Assessment of effect of CYP3A inhibition, CYP induction, OATP1B inhibition, and high-fat meal on pharmacokinetics of the JAK1 inhibitor upadacitinib

AIMS Upadacitinib (ABT-494) is a selective Janus kinase 1 inhibitor being developed for treatment of auto-immune inflammatory disorders. This work evaluated effects of high-fat meal, cytochrome P450 (CYP) 3A inhibition, CYP induction, and organic anion transporting polypeptide (OATP) 1B inhibition on upadacitinib pharmacokinetics. METHODS Two Phase 1 evaluations were conducted, each in 12 healthy subjects.
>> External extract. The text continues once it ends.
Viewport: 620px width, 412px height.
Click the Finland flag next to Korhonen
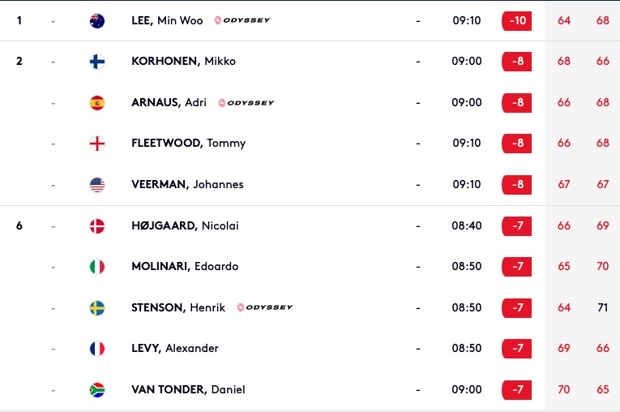click(97, 62)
In Study 1, using a randomized, two-sequence crossover design, a 3mg dose of upadacitinib (immediate-release capsules) was administered alone under fasting conditions, after high-fat meal, or on Day 4 of a 6-day regimen of 400mg once-daily ketoconazole. In Study 2, a 12mg upadacitinib dose was administered alone, with the first, and with the eighth dose of a 9-day regimen of rifampin 600mg once daily. Upadacitinib plasma concentrations were characterized. RESULTS Administration of upadacitinib immediate-release capsules after a high-fat meal decreased upadacitinib C-max by 23% and had no impact on upadacitinib AUC relative to the fasting conditions. Ketoconazole (strong CYP3A inhibitor) increased upadacitinib C-max and AUC by 70% and 75%, respectively. Multiple doses of rifampin (broad CYP inducer) decreased upadacitinib C-max and AUC by approximately 50% and 60%, respectively. A single dose of rifampin (also an OATP1B inhibitor) had no effect on upadacitinib AUC. Upadacitinib was well tolerated when co-administered with ketoconazole, rifampin, or after a high-fat meal. CONCLUSIONS Strong CYP3A inhibition and broad CYP induction result in a weak and moderate effect, respectively, on upadacitinib exposures. OATP1B inhibition and administration of upadacitinib immediate-release formulation with food does not impact upadacitinib exposure.